En este contexto, Medianeras incide en el retrato de dos individuos expuestos al espectador desde sus filias y sus fobias. Dos jóvenes que, lejos de embarcarse en ningún viaje de transformación o en la resolución de un conflicto claramente establecido, pasan los días concentrados en la rutinaria búsqueda ya no de la felicidad, sino de una mínima estabilidad emocional. Bosquejos de adultos atrapados en un mundo de Wally, y la metáfora es recurrente en el film hasta su clímax.

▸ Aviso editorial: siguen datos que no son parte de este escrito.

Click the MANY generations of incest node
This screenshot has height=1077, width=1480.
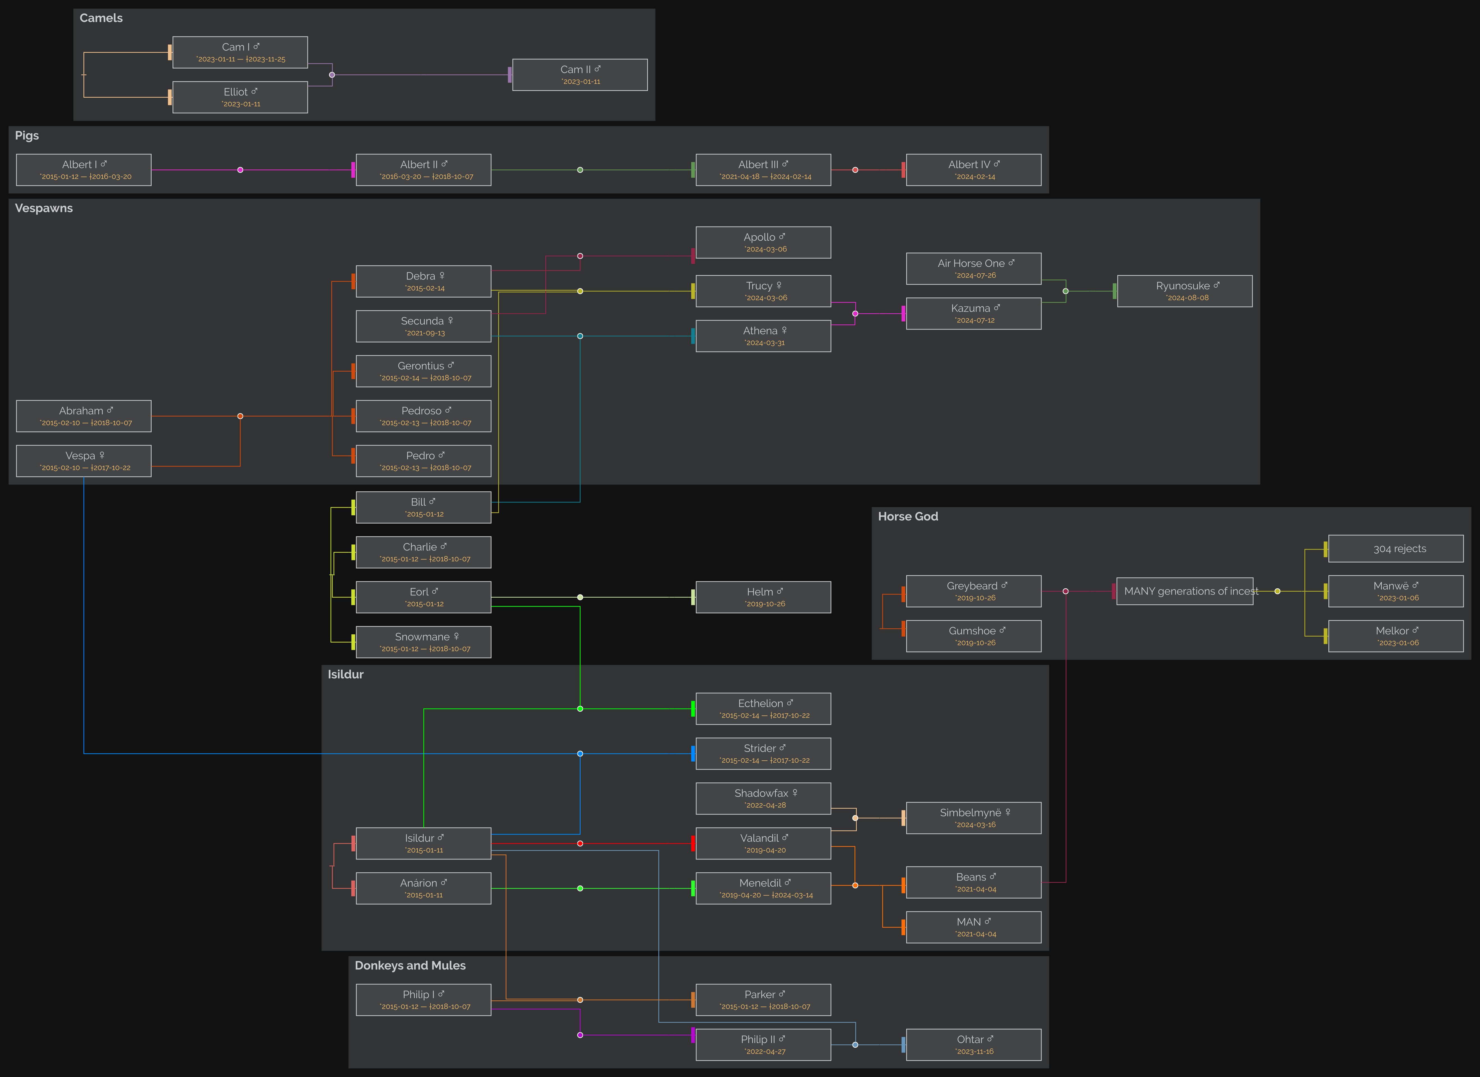click(1184, 592)
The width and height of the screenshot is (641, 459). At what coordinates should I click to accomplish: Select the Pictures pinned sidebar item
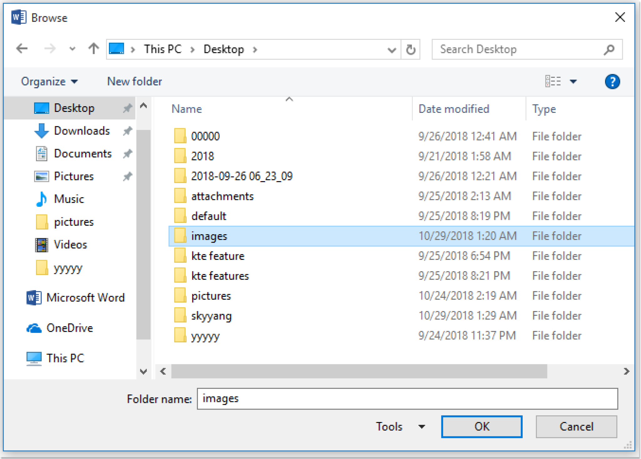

A ritmo de buena música y un apreciable gusto por la composición, Taretto expone rutinas y lugares comunes con cierta gracia, sin caer en exceso en la afectación. A fin de cuentas, estamos ante una comedia con un cariz dramático, sobretodo si hacemos caso al maestro: Billy Wilder decía que una comedia es una sucesión de desgracias con una victoria inesperada. La frase (preciosa) sirve para el caso que nos ocupa cuando apreciamos que, tras el relato de la más jodida de las soledades se esconde un tono liviano, un cierto cariño por los personajes y por sus pequeñas miserias que facilita nuestra identificación con ellos. También lo hace la amplia colección de referentes culturales de que se nutre la película, a medio camino entre la complicidad intelectual y la obviedad repelente, pero suficientemente simpáticos para ganarse finalmente nuestro favor. Pese a los momentos de ñoñería a los que parece abocar toda la historia, a las situaciones impostadas y a una conclusión un tanto precipitada (contradictoria con la lenta construcción de acontecimientos esgrimida hasta entonces), el resultado general es agradable a la vista y al oído. Simpática, suficientemente entretenida, pero al mismo tiempo capaz de poner en pantalla personajes creíbles e identificables, no demasiado complejos pero efectivos. Medianeras funciona bastante bien como opera prima. Entre sus valores se cuenta el de poner en el mapa a un realizador que, si logra sacudirse las deficiencias del relato, las escenas enmascaradas en un falso esteticismo de existencialismo cool, puede levantar proyectos interesantes. Solo le falta encontrar una voz propia, sin renunciar a todos los elementos formales y de fondo que exhibe en este filme. Solo necesita limpiar redundancias y calcos innecesarios, pero la mitad del camino está hecho. Y eso es más de lo que pueden decir la mayoría.